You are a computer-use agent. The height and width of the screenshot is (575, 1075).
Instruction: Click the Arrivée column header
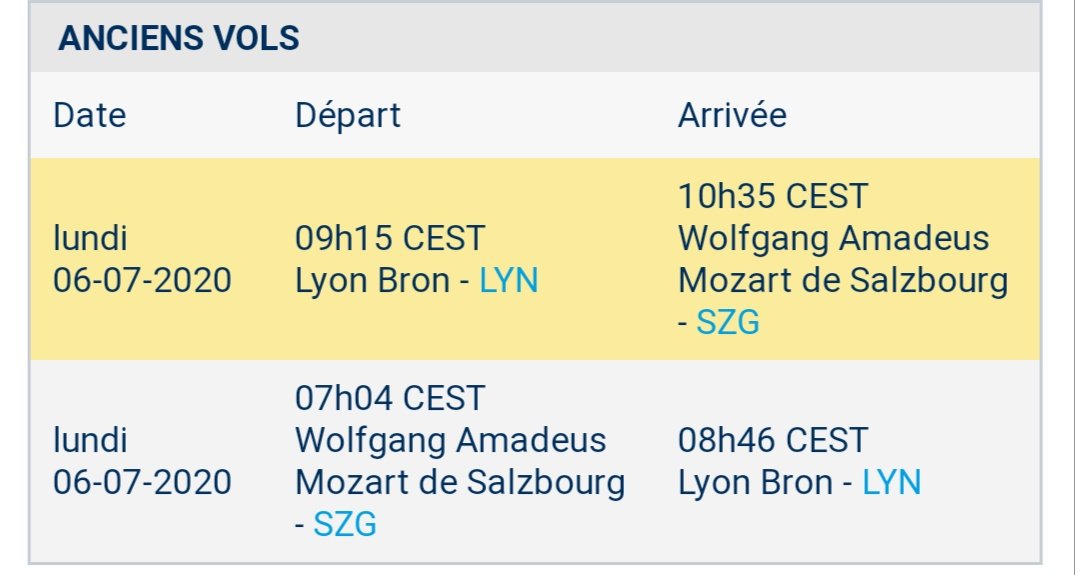point(732,115)
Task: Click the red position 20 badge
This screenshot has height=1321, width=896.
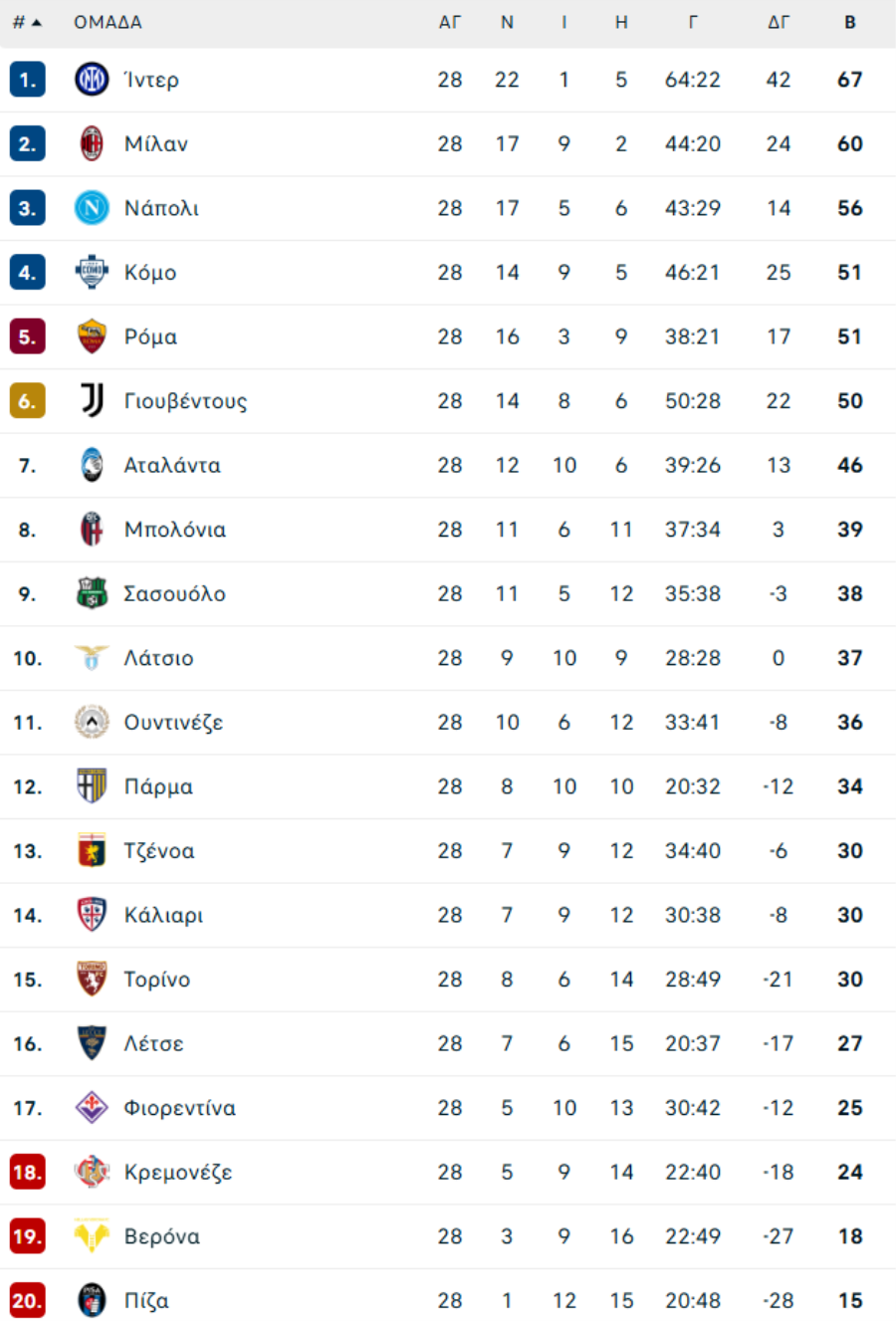Action: coord(27,1301)
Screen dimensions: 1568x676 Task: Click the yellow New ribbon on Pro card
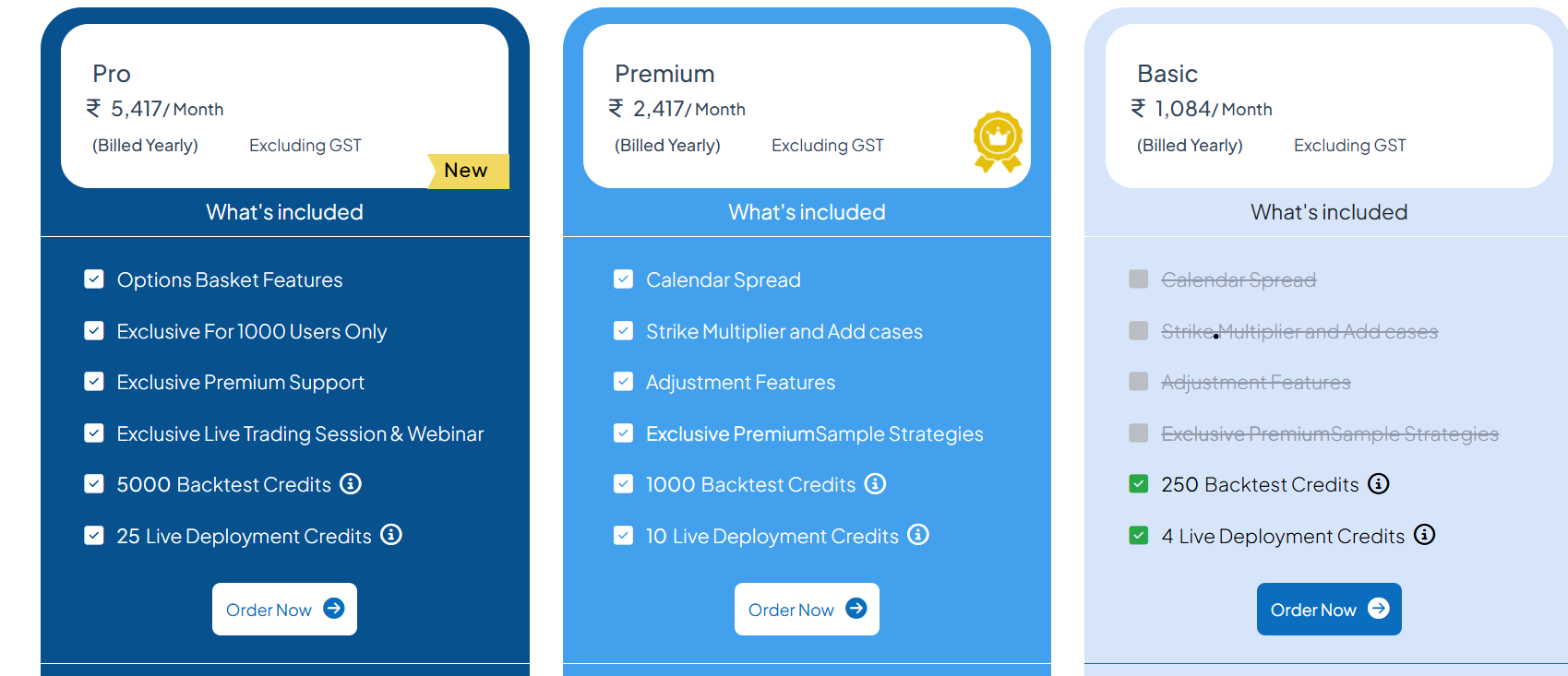[467, 171]
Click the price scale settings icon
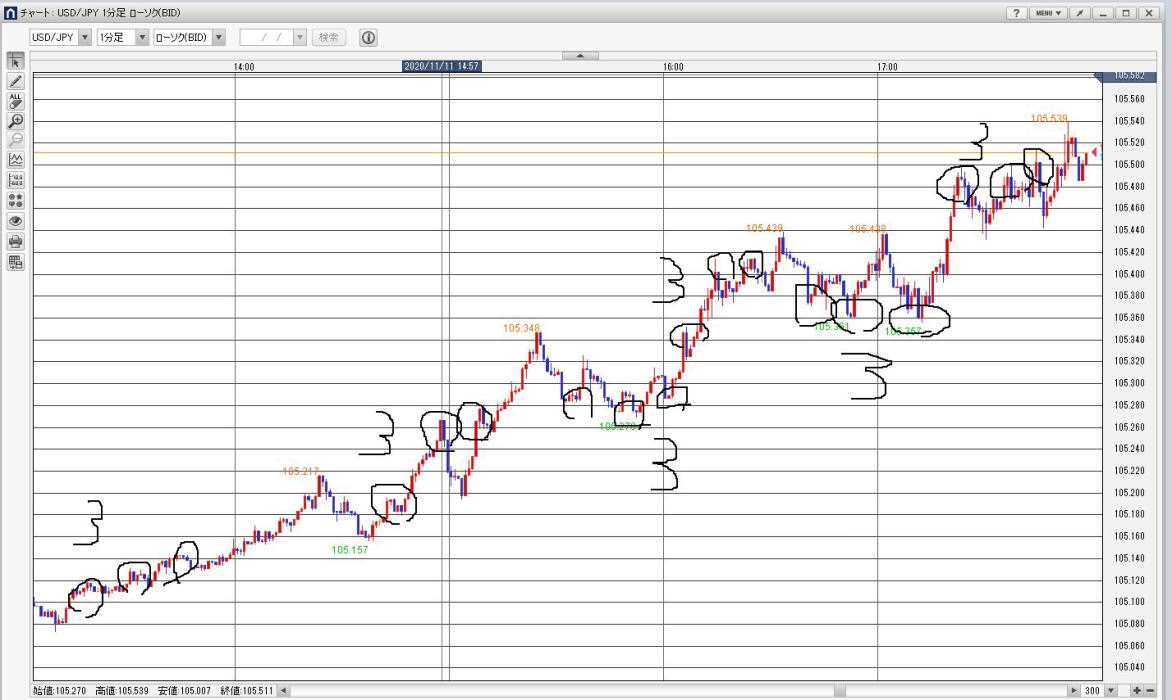 point(15,180)
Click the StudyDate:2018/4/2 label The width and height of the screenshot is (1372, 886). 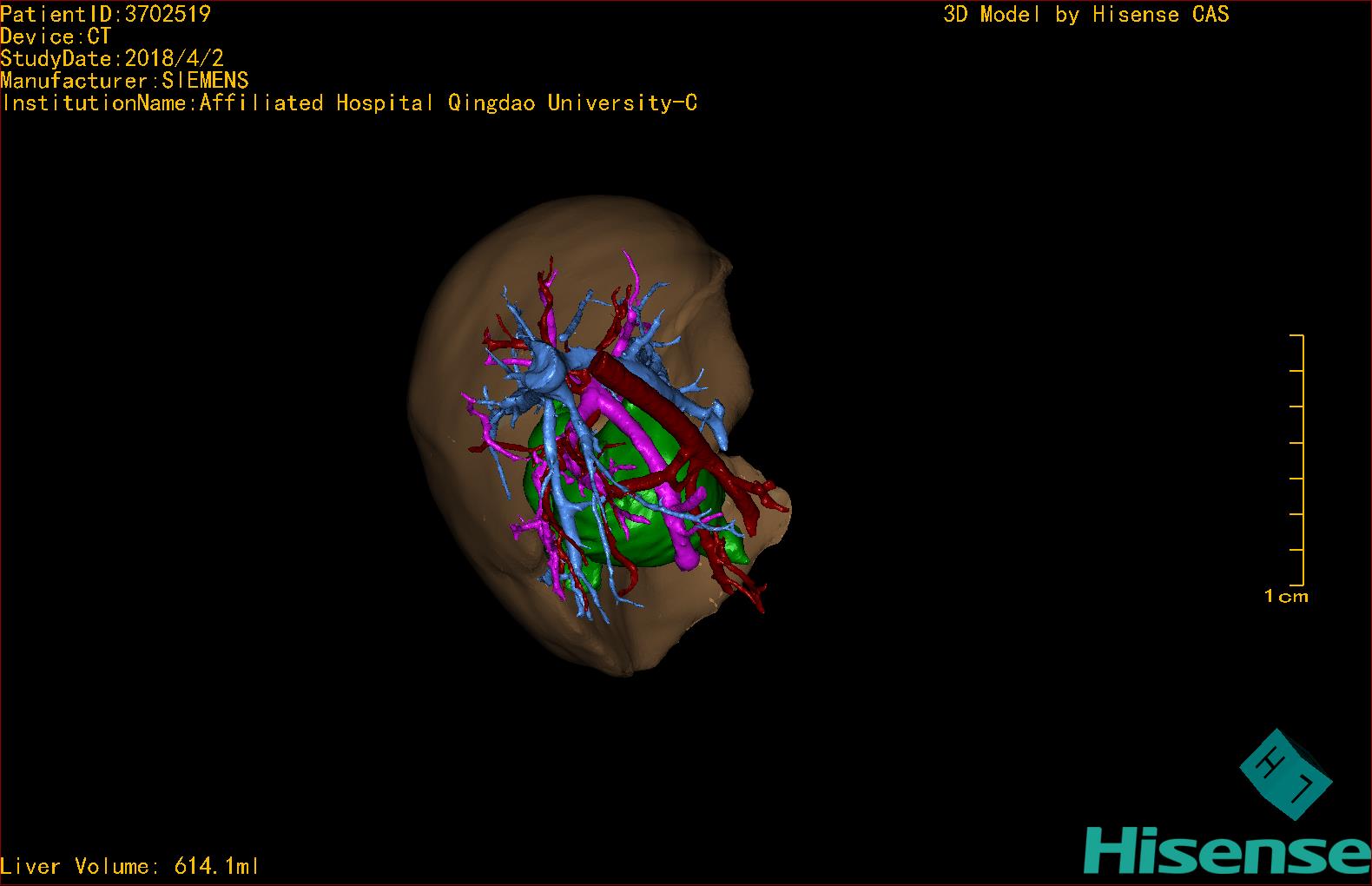point(112,58)
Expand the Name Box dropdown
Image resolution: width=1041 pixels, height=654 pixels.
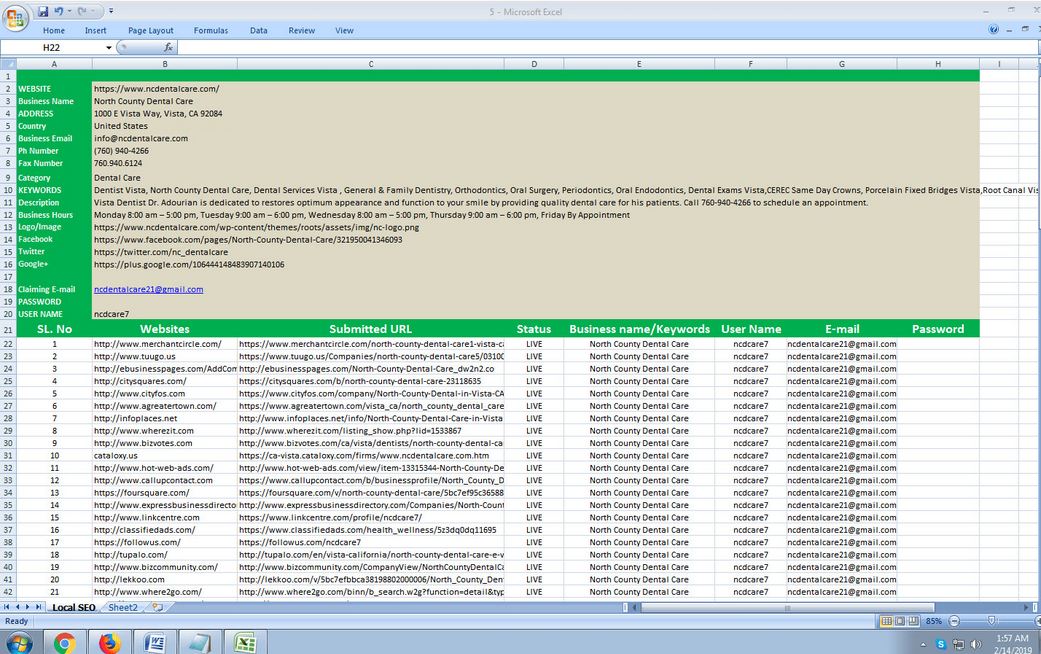109,47
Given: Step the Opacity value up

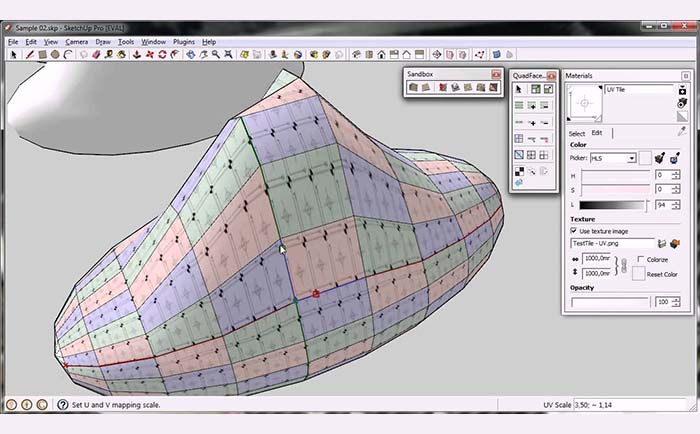Looking at the screenshot, I should (675, 298).
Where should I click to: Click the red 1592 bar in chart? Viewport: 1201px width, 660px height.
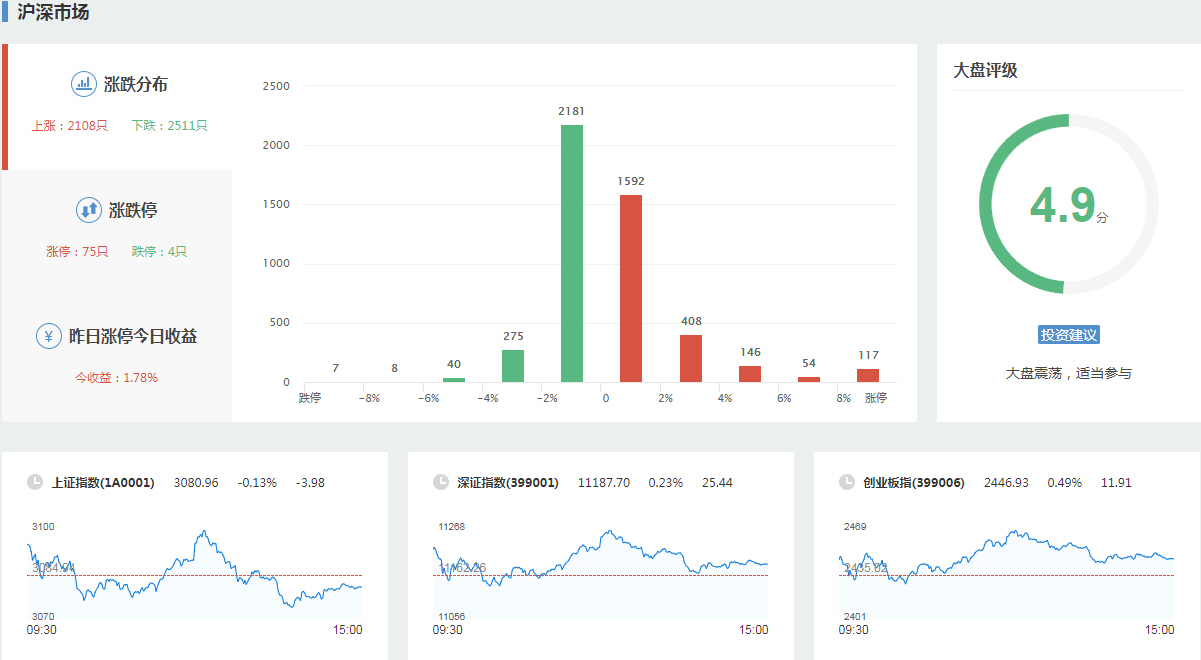tap(631, 290)
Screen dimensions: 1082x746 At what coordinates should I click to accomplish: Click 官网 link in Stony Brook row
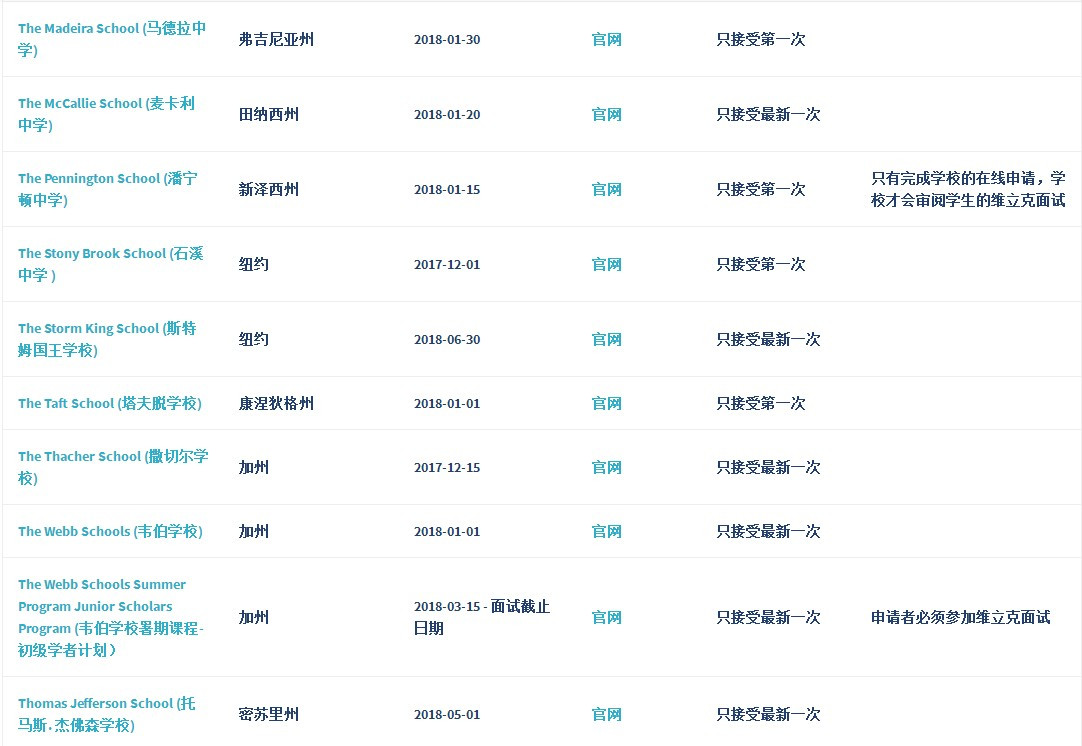(x=607, y=264)
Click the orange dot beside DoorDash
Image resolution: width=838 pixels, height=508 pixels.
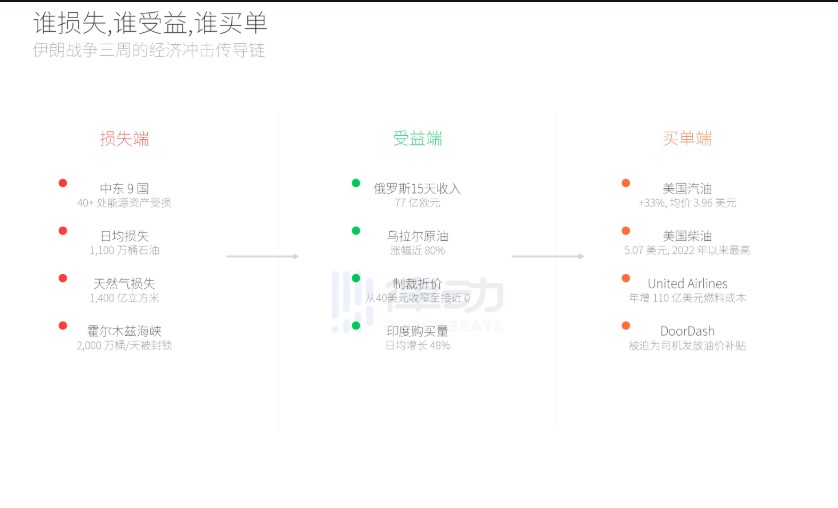626,326
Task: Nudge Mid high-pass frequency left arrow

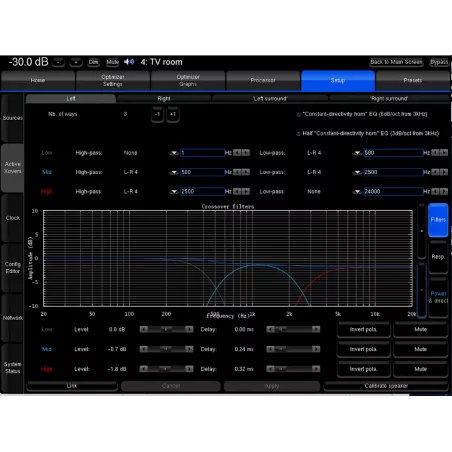Action: click(237, 172)
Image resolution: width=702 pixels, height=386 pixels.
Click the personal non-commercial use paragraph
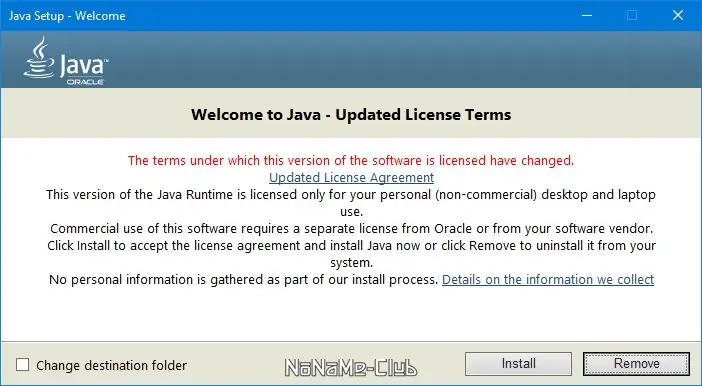351,203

==========

Quote precisely the lines of the data from the line containing "Image resolution: width=702" through its final line, both included, excluding pictures.

SOLUTION:
Image resolution: width=702 pixels, height=386 pixels.
Click the personal non-commercial use paragraph
351,203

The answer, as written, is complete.